Objective It has been confirmed that hypercholesterolemia cause endothelial cell (EC) dysfunction, which is a prerequisite of atherosclerosis. Peroxisome proliferator‐activated receptors (PPARs) activation has been reported to attenuate the formation of atherosclerosis. This study was designed to investigate the effects of pioglitazone, a PPARγ agonist, on endothelial cell (EC) dysfunction in hypercholesterolemic rats. Methods Male Wistar rats were assigned to one of the following groups: control (C, normal diet); hypercholesterolemia (HC, high‐cholesterol diet for 8 weeks); and HC treated with pioglitazone (respectively 1.5,3,10,20mg/kg/day for the last 4 weeks).
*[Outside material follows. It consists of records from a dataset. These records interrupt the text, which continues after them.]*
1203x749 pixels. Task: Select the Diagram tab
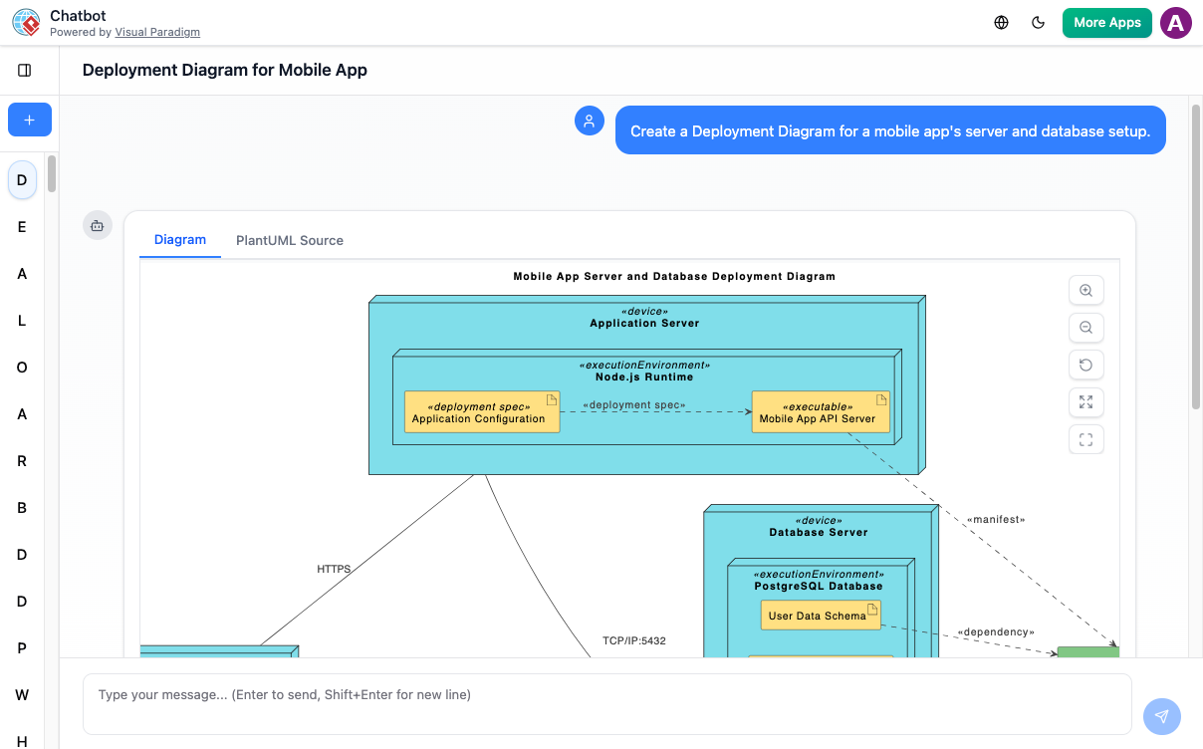(179, 239)
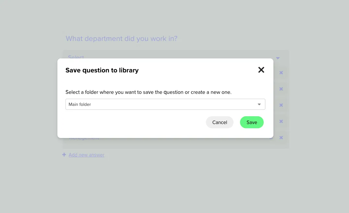Viewport: 349px width, 213px height.
Task: Remove the Management answer via its x icon
Action: [281, 137]
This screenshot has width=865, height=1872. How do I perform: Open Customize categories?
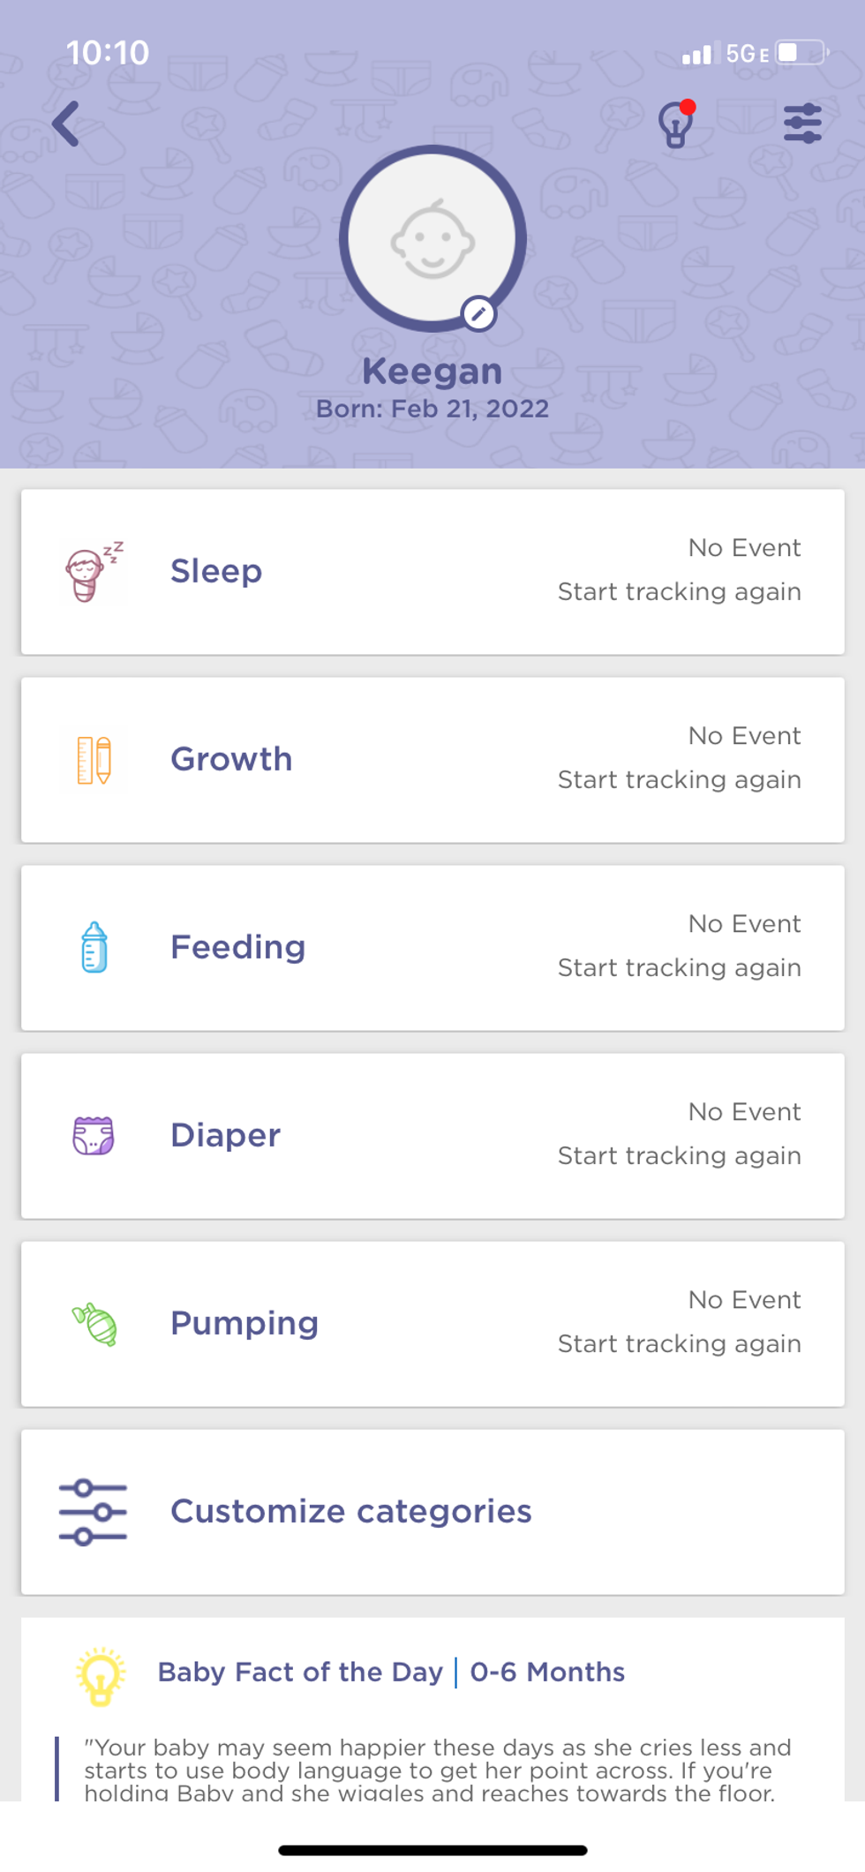(350, 1511)
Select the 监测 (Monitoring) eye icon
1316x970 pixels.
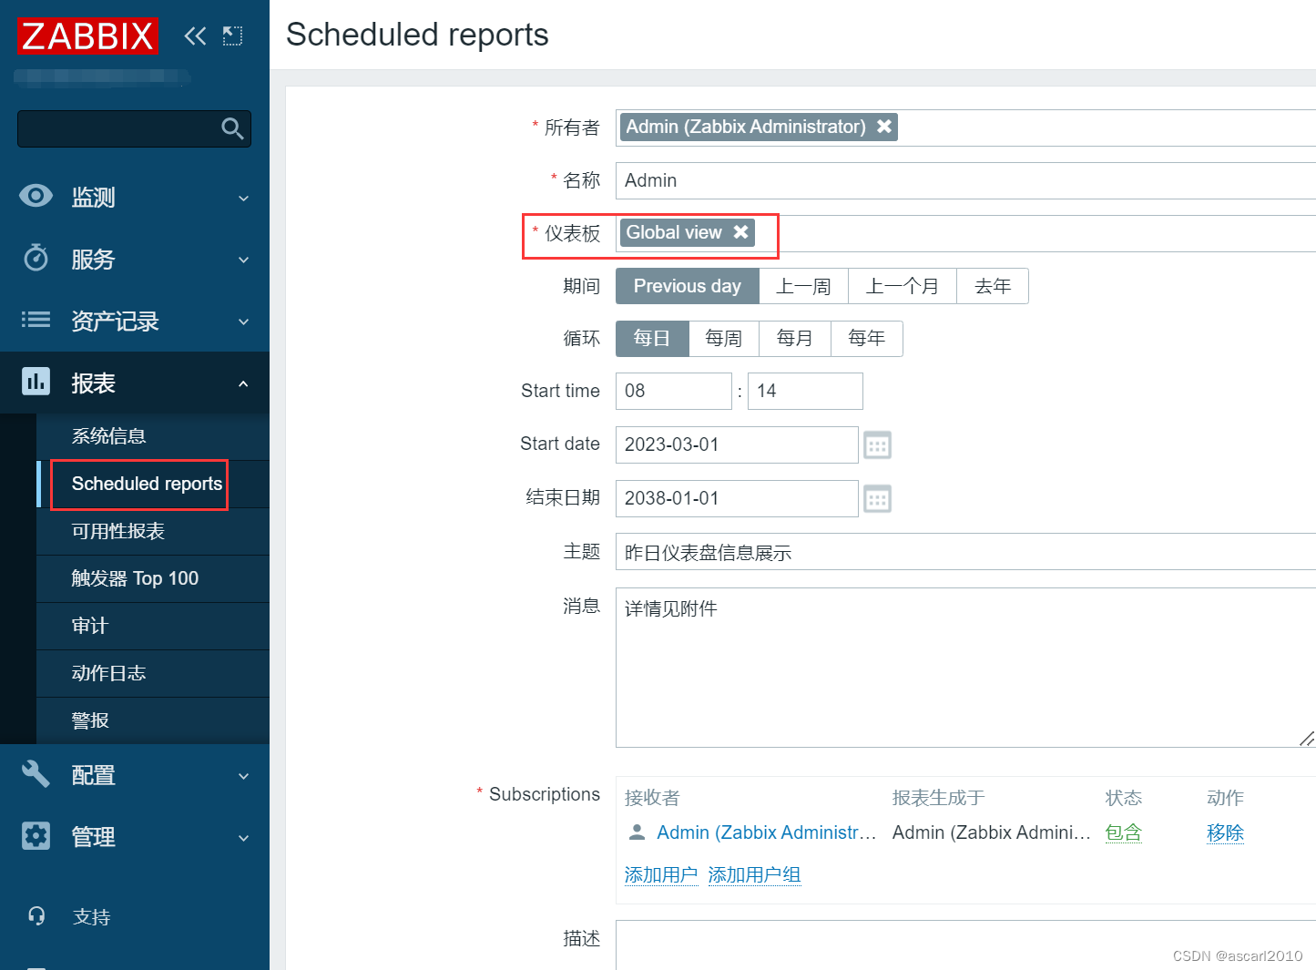point(35,196)
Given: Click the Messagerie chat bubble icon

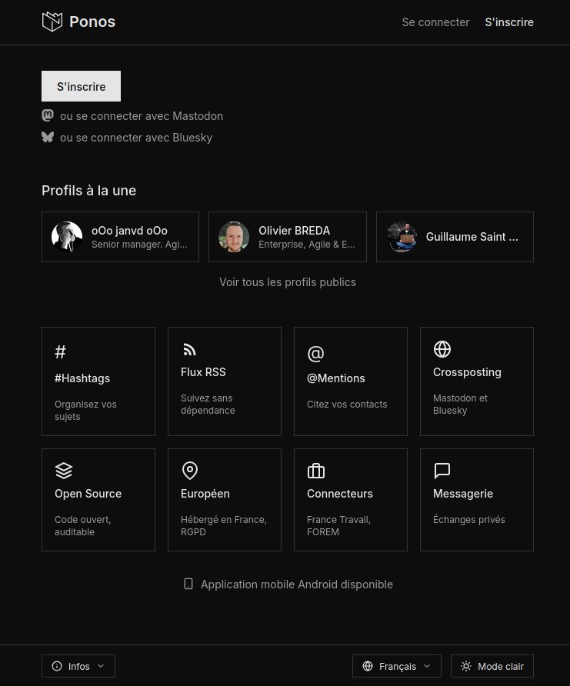Looking at the screenshot, I should coord(442,471).
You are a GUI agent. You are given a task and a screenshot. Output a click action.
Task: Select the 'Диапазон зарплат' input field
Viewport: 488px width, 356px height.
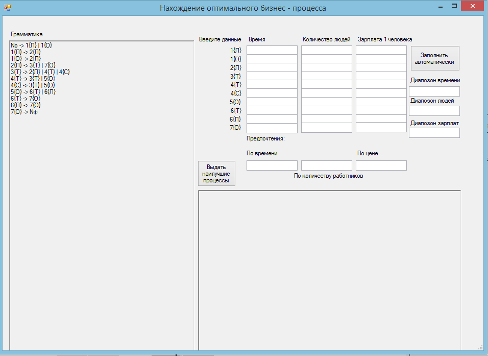(x=434, y=133)
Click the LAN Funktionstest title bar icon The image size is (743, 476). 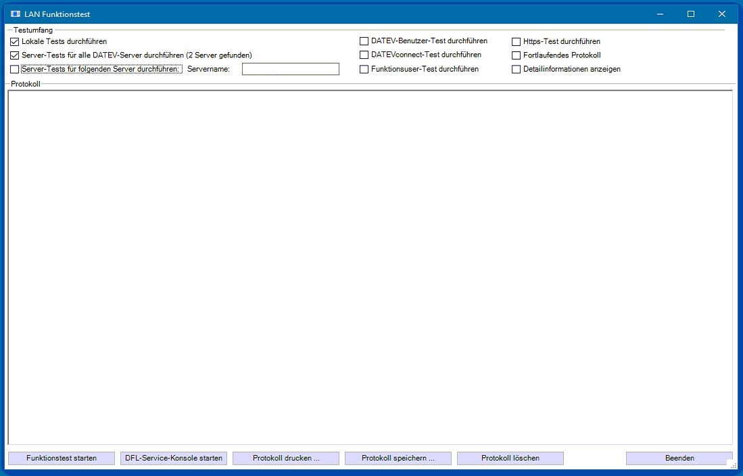(x=15, y=14)
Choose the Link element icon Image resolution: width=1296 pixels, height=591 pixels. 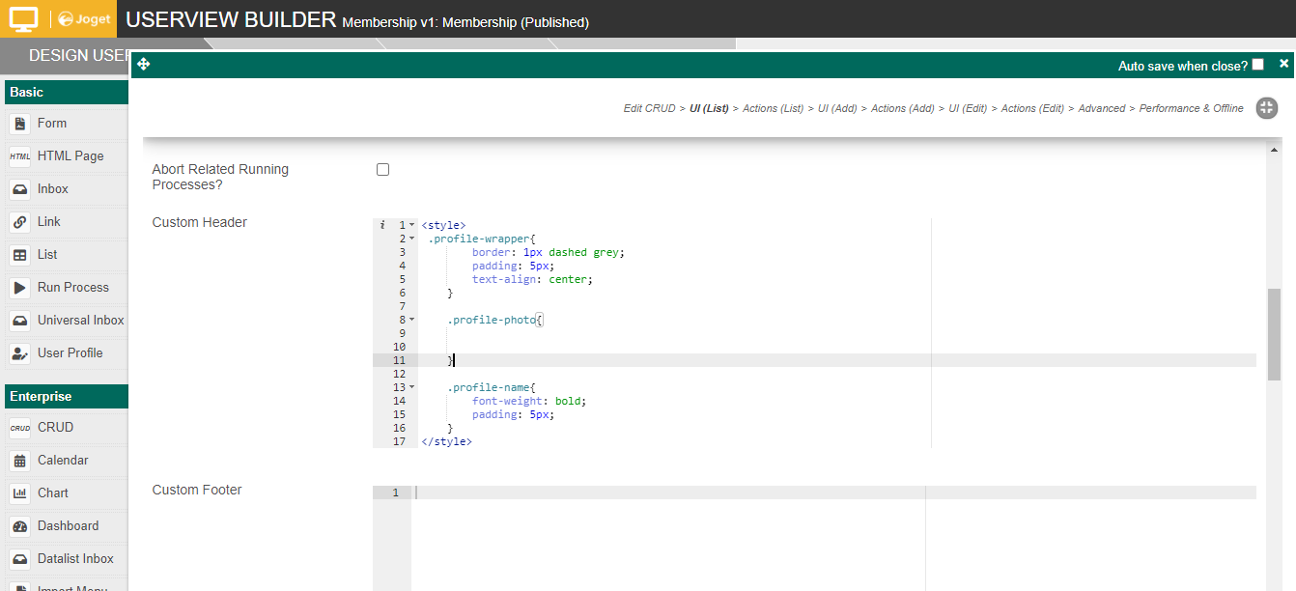pos(20,222)
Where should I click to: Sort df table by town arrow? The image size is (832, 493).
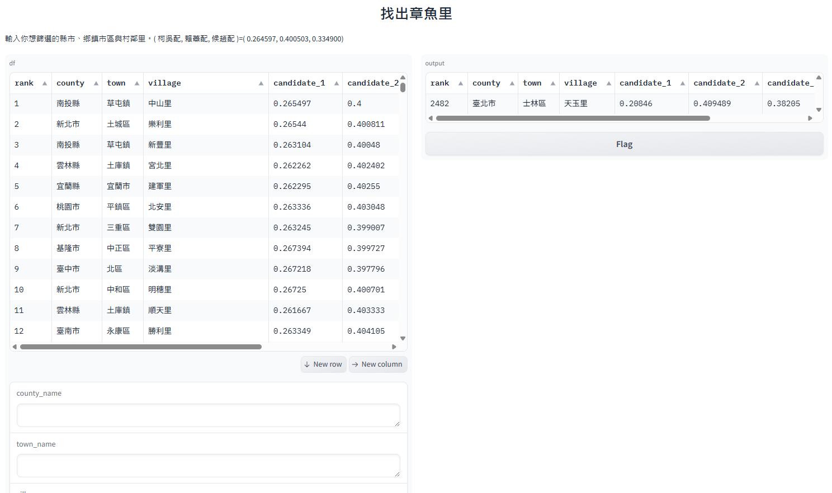(137, 83)
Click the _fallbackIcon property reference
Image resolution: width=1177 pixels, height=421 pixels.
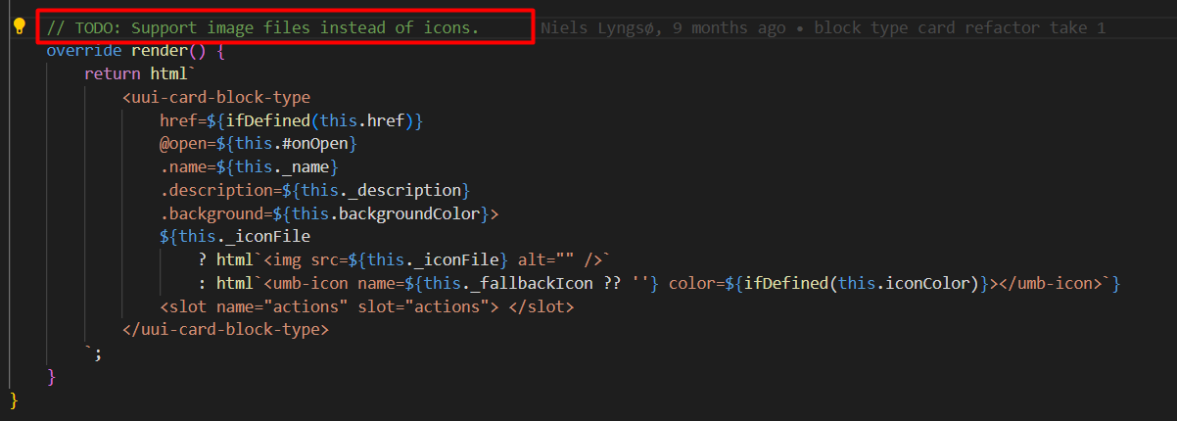click(x=506, y=284)
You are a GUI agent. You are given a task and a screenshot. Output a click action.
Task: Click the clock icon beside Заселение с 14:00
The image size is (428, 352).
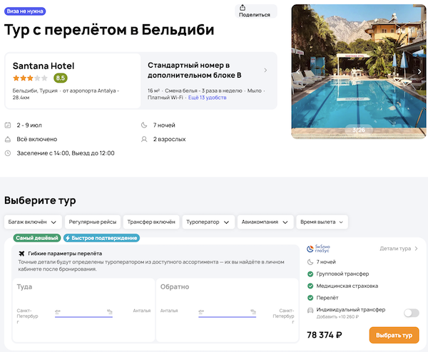click(8, 152)
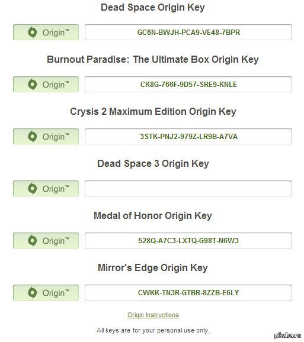Click the Origin button text beside Crysis 2 key
This screenshot has width=304, height=342.
56,137
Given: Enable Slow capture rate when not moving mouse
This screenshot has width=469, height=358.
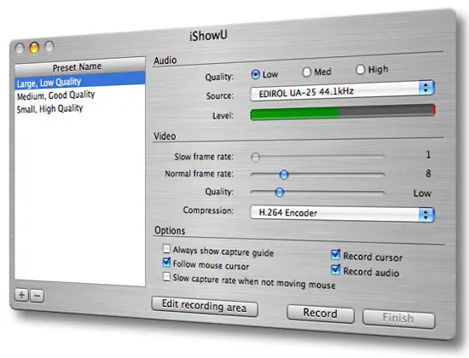Looking at the screenshot, I should tap(166, 276).
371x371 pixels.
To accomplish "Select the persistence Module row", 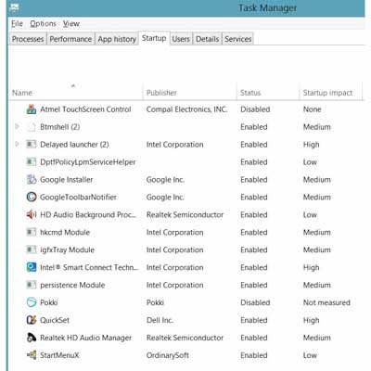I will click(186, 285).
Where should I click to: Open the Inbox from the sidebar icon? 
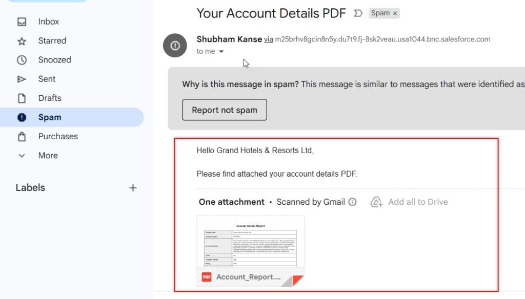tap(21, 22)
EC function was determined by comparing vasorelaxation to Ach, an EC‐dependent, and acidified NaNO2, an EC‐independent vasodilator. Data was analyzed with ANOVA. Results HC caused a significant EC dysfunction (maximal relaxation to Ach: 50.51±2.45% vs. 99.73±3.04% in C, P<0.01). Treatment with pioglitazone improved EC function in a dose‐dependent manner, and the dose of 10 mg/kg/day is the best (maximal relaxation to Ach: 97.86±3.35% vs. HC, P<0.01). There was no difference in vasorelaxation to acidified NaNO2 among the groups. Conclusion Our study demonstrates that in vivo treatment with a PPARγ agonist can improve EC function.